Der Tauwind rüttelte an den Fenstern, die nackten Äste im Garten knarrten und klatschten. Schückedanz horchte. Sein Blut lief hell und schnell. Heute war sein Tag.

»Na, Junge, ich weiß ein Mittel. Geh' fort von hier!«

Der junge Williguth gab keine Antwort, starrte nur geradeaus und schüttelte fast verwundert den Kopf. Dann lachte er leise.

Schückedanz aber streckte sich voll bescheidener Wichtigkeit und scheuchte alle Zweifel mit beiden kurzen Armen: »Meine Berufung nach Marburg ist sicher, wenn ich will.«

Er schmunzelte vergnügt und schloß geschwind die Äuglein: »Und ich will jetzt.«

Er sah ein Myrthenkränzlein und allerlei andere holde und herzwarme Dinge.

Schier tief holte er Atem.

Da griff der junge Williguth nach seiner Hand: »Du lieber Kerl!«

Der kleine Schückedanz lachte zuversichtlich und stellte sich neben Heinz, wie unters Maß.

»Von mir hast du keine Konkurrenz zu fürchten.«

Und er wunderte sich, daß eine trauliche Stunde einen Menschen so reich zum Schenken machen konnte.
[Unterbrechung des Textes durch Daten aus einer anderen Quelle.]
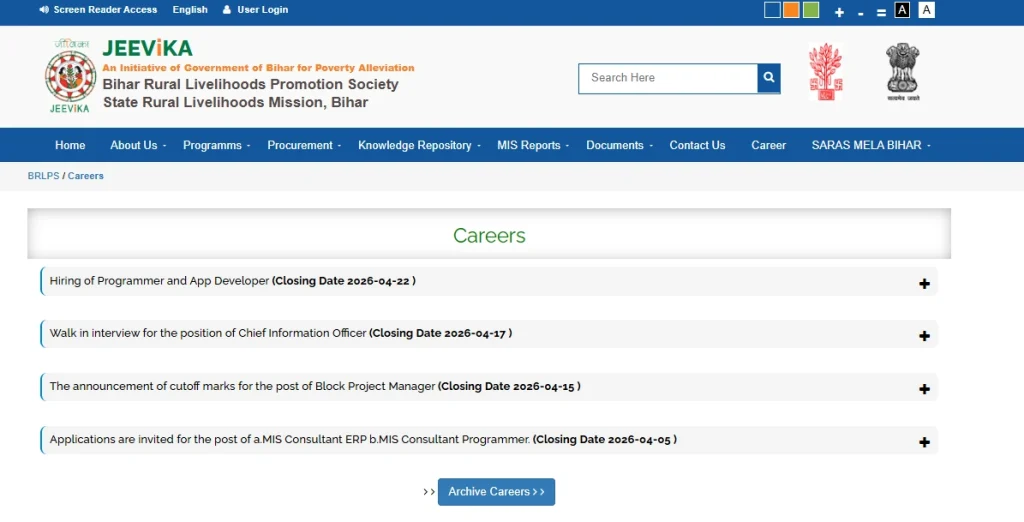Expand Hiring of Programmer and App Developer

pyautogui.click(x=924, y=283)
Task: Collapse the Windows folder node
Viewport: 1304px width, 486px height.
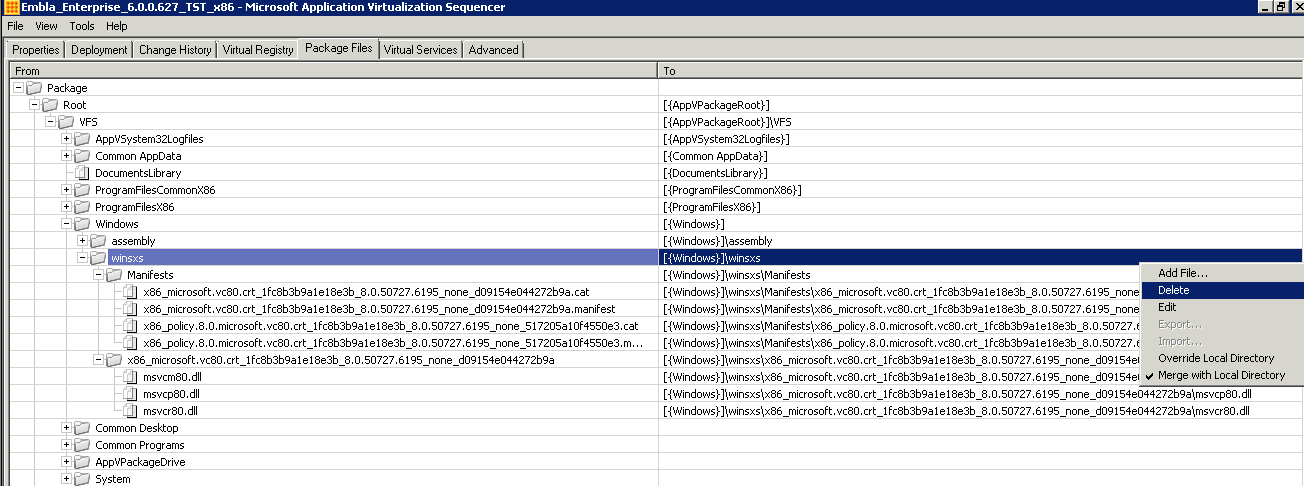Action: (x=67, y=224)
Alle Dinge hatten auf einmal ihre Erdenschwere verloren und trugen kleine rosenrote Flügel.

Plötzlich stand da Flora Schirlitz, in ihrem eisengrauen Seidenkleid, mager und eckig, hielt ein Messer zum Öffnen der Champagnerflaschen steif vor sich und sagte mit mißtrauischem Vorwurf: »Aber meine Herren, was ist denn? Man wartet, und der Geheimrat hat schon den zornigen Blick.«

Schlaff stand der junge Williguth, mit hängenden und leeren Händen, wie einer, der seinen Glückstopf längst in Scherben schlug.

Wie ein Sbirre wartete die Schirlitz.

Aurelius blinkte mit den Augen. Die kleinen rosenroten Flügel schrumpften elendiglich ein. Scheu schaute er dann zu Heinz empor: »Da müssen wir nun wohl gehen?«

Der nickte bloß und warf zornig den Schrank zu.

Die Schirlitz rührte sich nicht. Nur in den verwaschenen Augen sprang die Angst auf.